▸ **Job**: Turn everything from the line containing "Open Standings via the trophy icon" down to the end of the listing into a numbered list, skipping blank lines. Leave the pictures out.

▸ **Records for this exercise**:
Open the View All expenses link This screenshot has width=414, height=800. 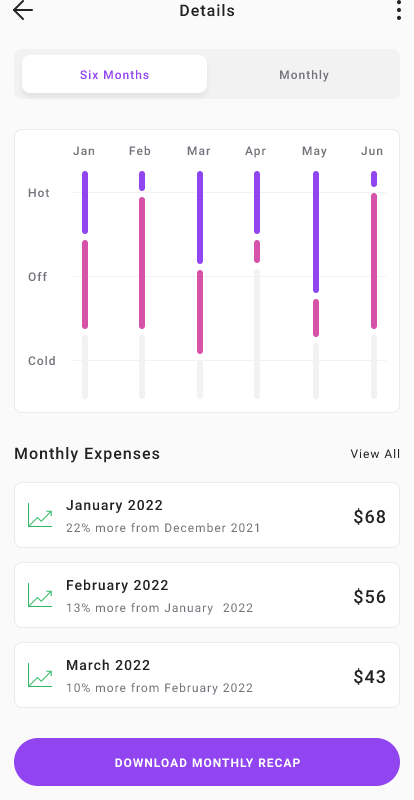(375, 454)
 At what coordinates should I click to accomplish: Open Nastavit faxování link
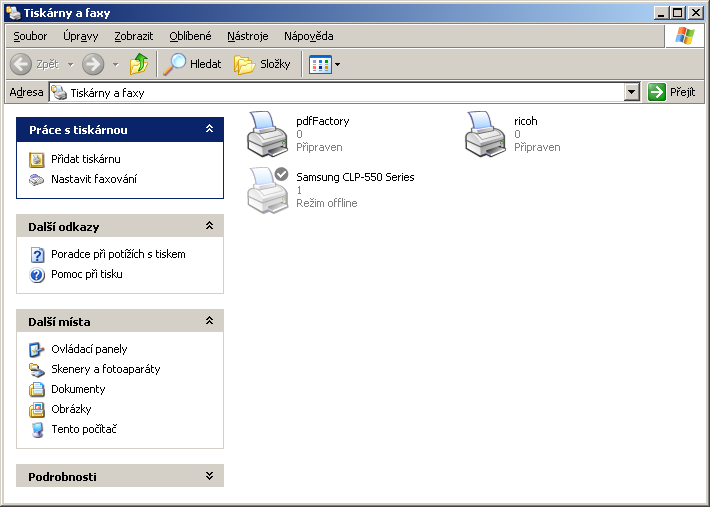coord(94,179)
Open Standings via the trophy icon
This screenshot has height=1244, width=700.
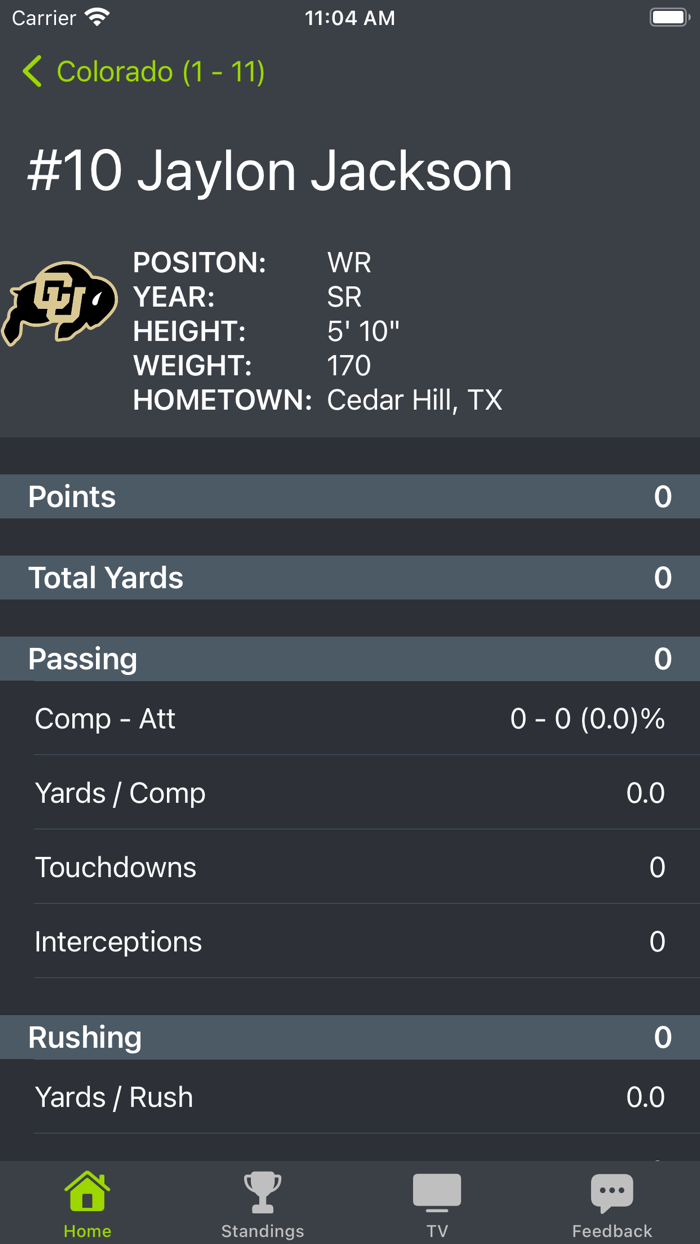click(x=262, y=1190)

▸ **Final answer**:
1. Open Standings via the trophy icon
2. This screenshot has height=1244, width=700.
3. click(x=262, y=1190)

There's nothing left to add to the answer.